Classification of the lower limb motor imagery and execution using high vs. low channel EEG devices
Bahramsari, P.; Behzadipour, S.
Show abstract
Brain-computer interfaces (BCIs) translate brain signals into commands for external devices, with motor imagery (MI) BCIs decoding imagined movements to aid neurorehabilitation. Although high-channel EEG offers rich data, such systems are bulky and impractical for everyday use. This study assesses whether a low-channel, consumer-grade headset (Muse) can match a clinical-grade system (OpenBCI) in classifying lower limb MI and motor execution (ME). Six healthy volunteers performed left and right knees and ankles MI and ME tasks while EEG was recorded concurrently from both devices. Signals were band-pass filtered (8-30 Hz), segmented into overlapping one second windows, and features were extracted across time, frequency, and time-frequency domains. Feature dimensionality was reduced via mutual information-based minimum redundancy maximum relevance and principal component analysis. Five classifiers (support vector machine, linear discriminant analysis, k nearest neighbors, random forest, and AdaBoost) were applied to nine binary discrimination scenarios and evaluated with 10-fold cross-validation via 100 Monte Carlo iterations. Frequency domain features, particularly those derived from Welchs power spectral density, were most frequently selected.

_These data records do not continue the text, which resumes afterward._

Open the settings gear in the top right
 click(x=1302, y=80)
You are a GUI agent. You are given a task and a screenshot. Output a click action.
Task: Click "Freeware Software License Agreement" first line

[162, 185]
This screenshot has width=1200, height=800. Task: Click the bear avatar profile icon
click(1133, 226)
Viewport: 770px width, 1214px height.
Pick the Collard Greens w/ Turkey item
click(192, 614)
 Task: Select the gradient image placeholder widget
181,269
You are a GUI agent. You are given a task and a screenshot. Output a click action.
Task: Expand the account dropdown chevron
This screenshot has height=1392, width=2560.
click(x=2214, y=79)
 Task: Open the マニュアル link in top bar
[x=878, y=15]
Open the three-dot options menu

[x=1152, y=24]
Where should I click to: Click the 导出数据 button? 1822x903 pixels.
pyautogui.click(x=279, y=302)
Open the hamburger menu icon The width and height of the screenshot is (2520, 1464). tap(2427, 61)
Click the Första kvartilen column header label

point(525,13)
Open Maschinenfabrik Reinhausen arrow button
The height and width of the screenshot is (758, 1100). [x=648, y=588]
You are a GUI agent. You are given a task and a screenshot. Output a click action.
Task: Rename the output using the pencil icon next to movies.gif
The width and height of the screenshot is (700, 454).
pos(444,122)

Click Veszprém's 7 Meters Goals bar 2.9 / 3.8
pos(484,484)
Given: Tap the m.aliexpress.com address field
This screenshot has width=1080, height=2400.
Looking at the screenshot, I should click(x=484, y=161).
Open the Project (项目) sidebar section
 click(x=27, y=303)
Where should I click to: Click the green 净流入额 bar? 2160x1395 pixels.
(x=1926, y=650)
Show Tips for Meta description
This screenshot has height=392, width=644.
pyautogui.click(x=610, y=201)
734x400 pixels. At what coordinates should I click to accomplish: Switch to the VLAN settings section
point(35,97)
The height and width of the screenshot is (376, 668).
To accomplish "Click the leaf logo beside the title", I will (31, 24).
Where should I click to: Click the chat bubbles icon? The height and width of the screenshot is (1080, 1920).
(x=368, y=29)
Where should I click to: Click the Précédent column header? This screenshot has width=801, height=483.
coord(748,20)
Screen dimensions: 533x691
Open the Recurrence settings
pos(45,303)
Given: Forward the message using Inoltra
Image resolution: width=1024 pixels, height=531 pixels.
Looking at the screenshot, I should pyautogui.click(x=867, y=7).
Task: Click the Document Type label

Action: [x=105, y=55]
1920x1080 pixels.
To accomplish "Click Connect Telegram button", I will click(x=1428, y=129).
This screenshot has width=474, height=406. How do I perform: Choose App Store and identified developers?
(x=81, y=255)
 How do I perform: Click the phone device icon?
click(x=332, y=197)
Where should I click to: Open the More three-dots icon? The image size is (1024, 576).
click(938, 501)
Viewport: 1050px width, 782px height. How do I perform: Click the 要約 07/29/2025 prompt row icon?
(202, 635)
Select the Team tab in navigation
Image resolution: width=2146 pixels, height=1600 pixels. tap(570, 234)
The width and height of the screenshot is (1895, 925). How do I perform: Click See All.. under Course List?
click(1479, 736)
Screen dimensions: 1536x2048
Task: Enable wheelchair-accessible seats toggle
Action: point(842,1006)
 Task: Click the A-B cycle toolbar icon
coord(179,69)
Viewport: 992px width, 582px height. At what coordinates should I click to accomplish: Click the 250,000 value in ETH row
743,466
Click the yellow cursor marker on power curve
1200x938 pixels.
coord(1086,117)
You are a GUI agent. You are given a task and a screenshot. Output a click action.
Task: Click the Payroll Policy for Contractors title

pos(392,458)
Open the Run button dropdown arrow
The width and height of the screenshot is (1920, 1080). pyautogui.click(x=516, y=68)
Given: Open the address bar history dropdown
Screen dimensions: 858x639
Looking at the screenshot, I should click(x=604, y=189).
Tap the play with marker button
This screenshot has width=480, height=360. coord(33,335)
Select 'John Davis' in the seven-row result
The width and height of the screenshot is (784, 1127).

Mutual information analysis indicated that C3 and C4 electrodes were most informative for OpenBCI, while in Muse, the channels contributed more evenly, except in laterality classification scenarios, where TP9 played a key role. OpenBCI outperformed Muse in classifier-based accuracy with superiority ranging from 0.4% to 4.8%, while task-based differences were more variable, ranging from -0.3% to 8.7%. Despite its lower spatial resolution, the Muse system achieved competitive performance, especially in motor vs. rest tasks, and shows promise as an affordable, user-friendly alternative for home-based neurorehabilitation BCIs.